All extracted results implement a common interface (ExtractionInterface):

get_full_text()
iterate_units()
iterate_images()
iterate_tables()
get_metadata()
to_json() / from_json(...)

Use this interface when you want one pipeline that works across formats.

Which text method should you use?

Goal	Method
One string per document	`get_full_text()`
Chunk by structure (RAG/citations)	`iterate_units()`
All images in a file	`iterate_images()`
All tables in a file	`iterate_tables()`

What `iterate_units()` means by format

Format family	Units yielded
Word / text docs (`.docx`, `.doc`, `.odt`, plain text, config files)	Usually one unit
Spreadsheets (`.xlsx`, `.xls`, `.ods`)	One unit per sheet
Presentations (`.pptx`, `.ppt`, `.odp`)	One unit per slide
PDF	One unit per page
Email (`.eml`, `.msg`)	One unit per email
Mailbox (`.mbox`)	Multiple extraction results (one per email)

Notes:

Word formats do not store reliable page boundaries, so units are document-level.
iterate_units(ignore_images=True) skips image payloads in unit objects for better performance.

CLI

After installation, sharepoint2text is available.

Plain text output:

sharepoint2text --file /path/to/file.docx > extraction.txt

JSON output:

sharepoint2text --file /path/to/file.docx --json > extraction.json

Options

Option	Description
`--file FILE`, `-f FILE`	Required input file
`--output FILE`, `-o FILE`	Write output to file (default: stdout)
`--json`, `-j`	Emit `list[extraction_object]`
`--json-unit`, `-u`	Emit `list[unit_object]`
`--include-images`, `-i`	Include binary image payloads as base64 in JSON output
`--no-attachments`, `-n`	Exclude email attachments from CLI extraction output
`--max-file-size-mb`, `-m`	Maximum input size in MiB (default: `100`, use `0` to disable)
`--version`, `-v`	Print CLI version

Rules:

--json and --json-unit are mutually exclusive.
--include-images requires --json or --json-unit.
CLI enforces a configurable input file limit (default 100 MiB; override with --max-file-size-mb / -m).
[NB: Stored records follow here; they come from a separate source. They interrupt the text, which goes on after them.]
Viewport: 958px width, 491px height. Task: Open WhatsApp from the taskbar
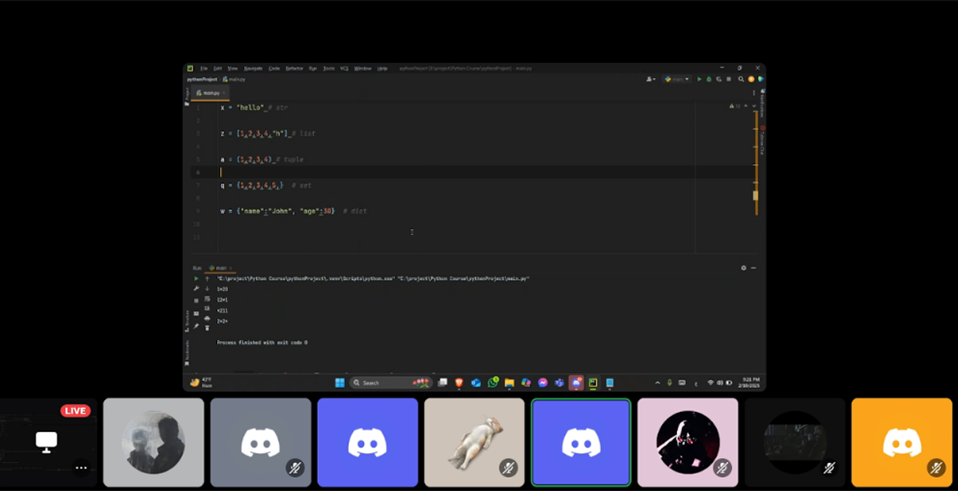coord(493,383)
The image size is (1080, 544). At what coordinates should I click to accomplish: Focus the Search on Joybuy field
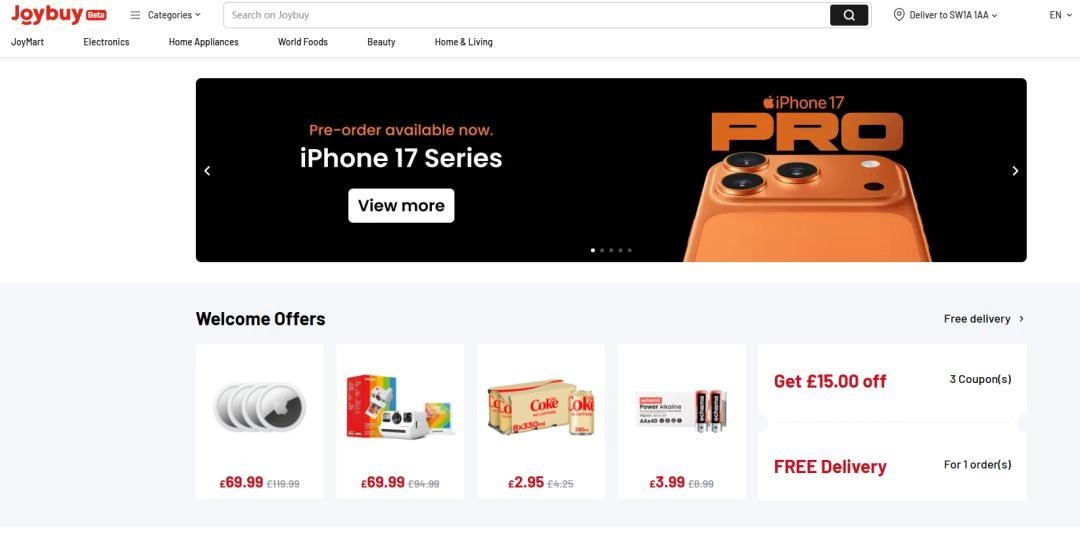point(527,15)
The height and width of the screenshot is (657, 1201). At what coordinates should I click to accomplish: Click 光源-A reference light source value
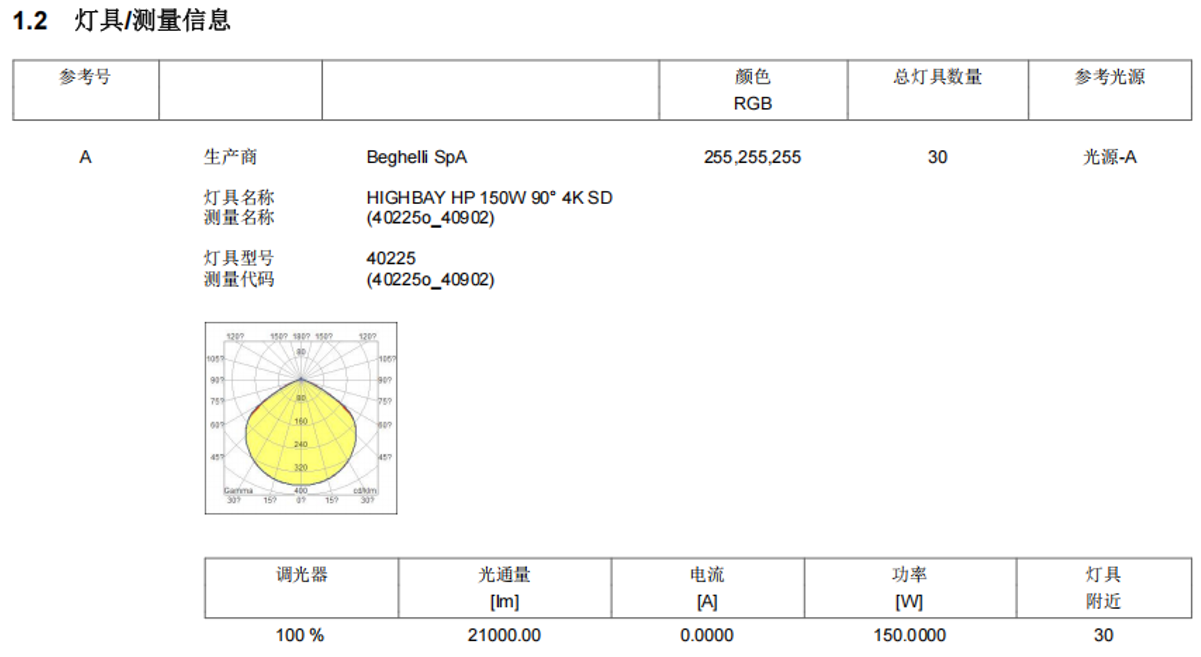1110,157
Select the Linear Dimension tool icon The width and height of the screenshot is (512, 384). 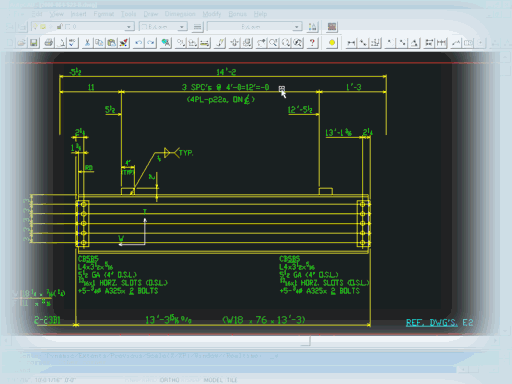pos(351,43)
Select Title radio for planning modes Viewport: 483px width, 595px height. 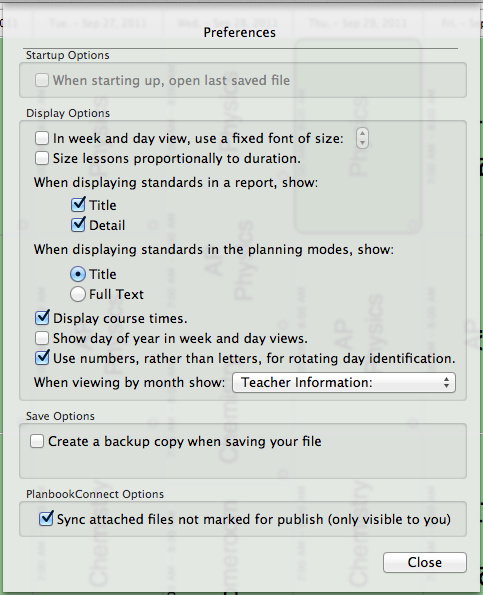coord(78,274)
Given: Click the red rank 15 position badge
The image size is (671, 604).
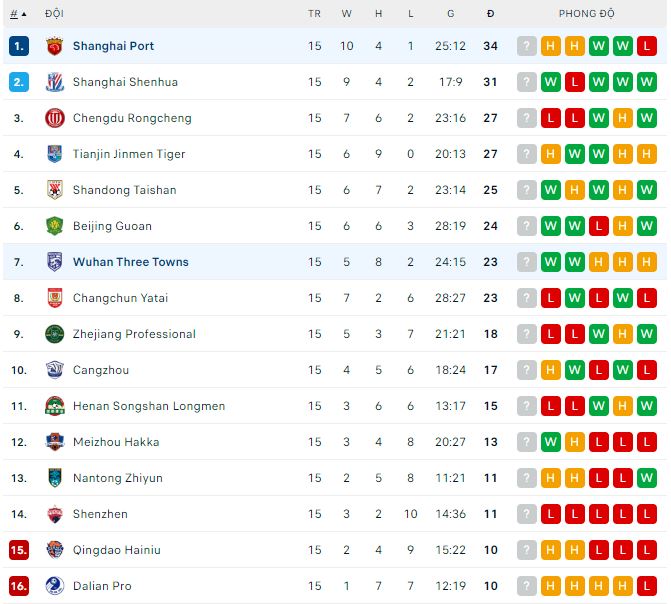Looking at the screenshot, I should 19,550.
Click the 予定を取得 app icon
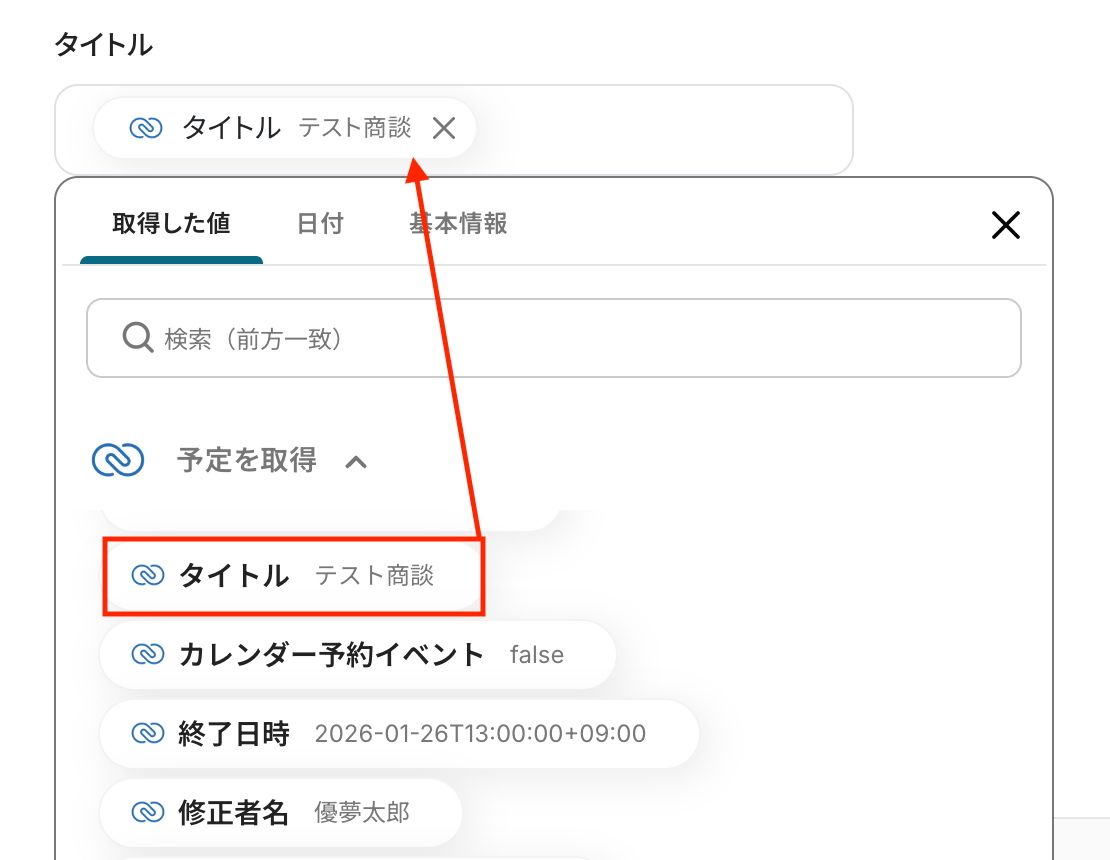Viewport: 1110px width, 860px height. [118, 460]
Optional SharePoint Integration

sharepoint_io is optional. It helps list/download files from SharePoint, while extraction still runs through sharepoint2text.

import io
import sharepoint2text
from sharepoint2text.sharepoint_io import (
    EntraIDAppCredentials,
    SharePointRestClient,
)

credentials = EntraIDAppCredentials(
    tenant_id="your-tenant-id",
    client_id="your-client-id",
    client_secret="your-client-secret",
)

client = SharePointRestClient(
    site_url="https://contoso.sharepoint.com/sites/Documents",
    credentials=credentials,
)

for file_meta in client.list_all_files():
    data = client.download_file(file_meta.id)
    extractor = sharepoint2text.get_extractor(file_meta.name)
    for result in extractor(io.BytesIO(data), path=file_meta.name):
        print(result.get_full_text()[:200])
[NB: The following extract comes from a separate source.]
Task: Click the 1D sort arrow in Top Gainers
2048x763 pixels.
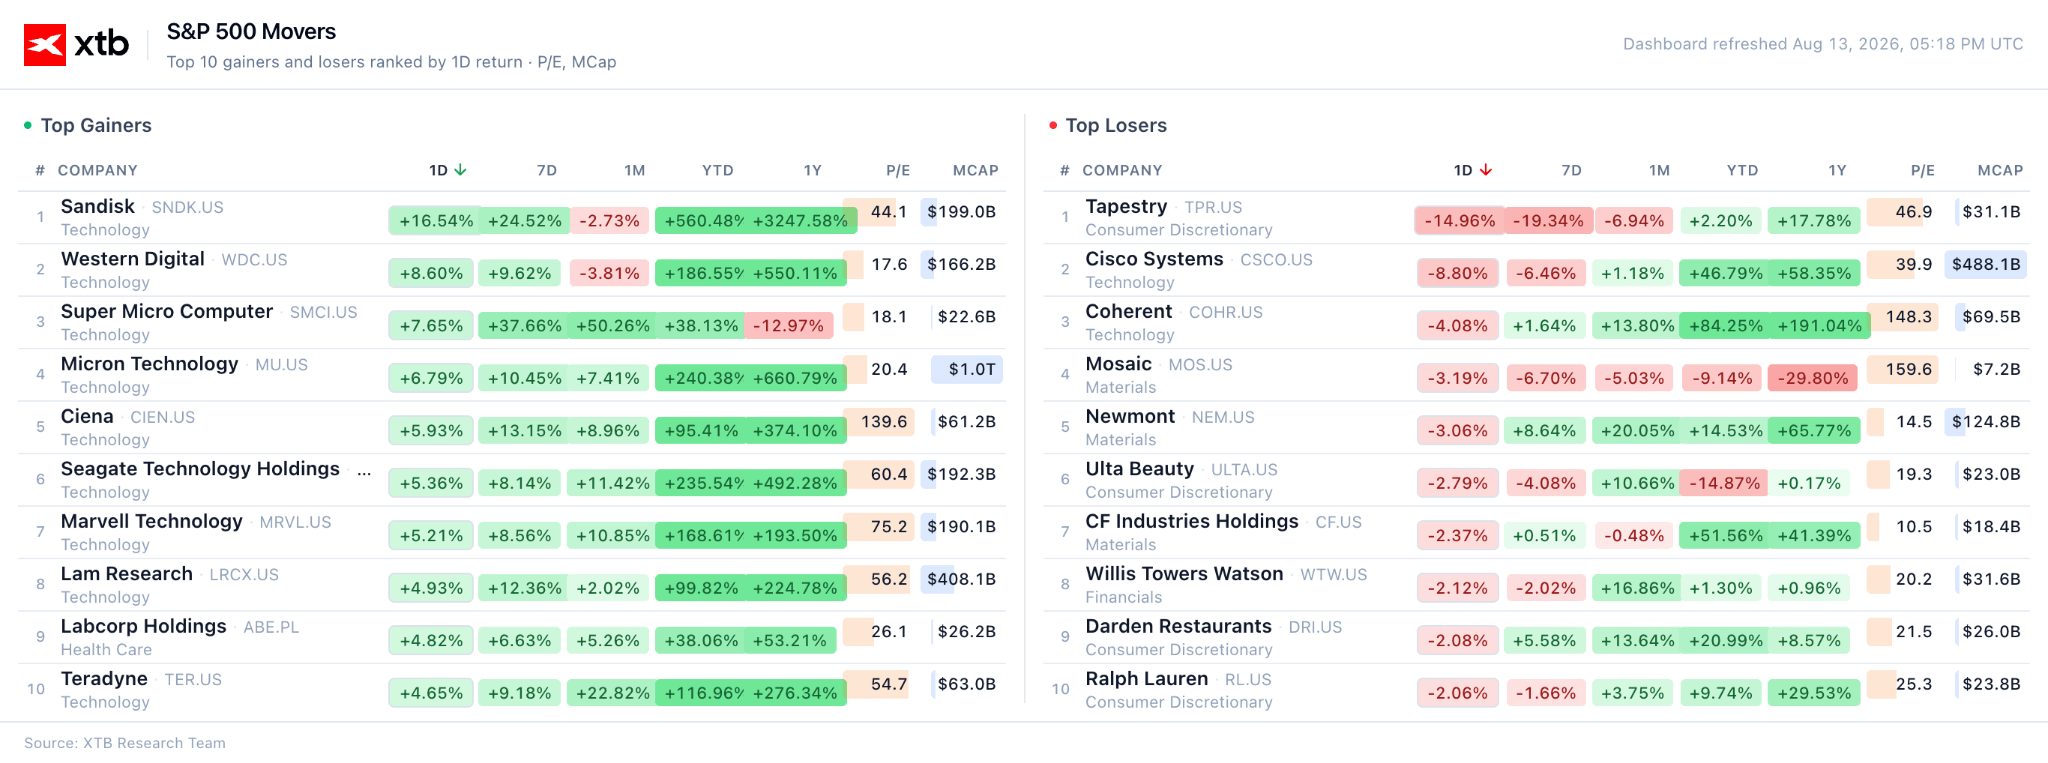Action: [x=460, y=170]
Setup details: sharepoint2text/sharepoint_io/SETUP.md

Supported Formats

Microsoft Office

Modern: .docx, .docm, .xlsx, .xlsm, .xlsb, .pptx, .pptm
Legacy: .doc, .dot, .xls, .xlt, .ppt, .pot, .pps, .rtf
Template/show aliases are auto-mapped (for example .dotx -> .docx, .ppsx -> .pptx)

OpenDocument

.odt, .ods, .odp, .odg, .odf
Template aliases supported (.ott, .ots, .otp)

Email

.eml, .msg, .mbox
Email extraction includes sender/recipient metadata, subject, and body (body_plain / body_html).
.eml and .msg parse attachments and store them on EmailContent.attachments.
.mbox extraction currently focuses on message headers/body and does not parse/store attachments.
Parsed supported attachments can be extracted via EmailContent.iterate_supported_attachments().
If supported-attachment extraction fails, the default behavior is to raise; use skip_failed=True to continue.
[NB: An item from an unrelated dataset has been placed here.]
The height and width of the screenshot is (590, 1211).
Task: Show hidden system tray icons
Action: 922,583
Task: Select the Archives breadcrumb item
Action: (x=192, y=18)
Plain text and config/data

.txt, .md, .csv, .tsv, .json
.yaml, .yml, .xml, .log, .ini, .cfg, .conf, .properties

Web and ebook

.html, .htm, .mhtml, .mht, .epub

PDF

.pdf

Archive Processing and Security

Archives are processed one level deep. Supported non-archive files inside the archive can yield extraction results. Nested archives are intentionally skipped as a safety guard.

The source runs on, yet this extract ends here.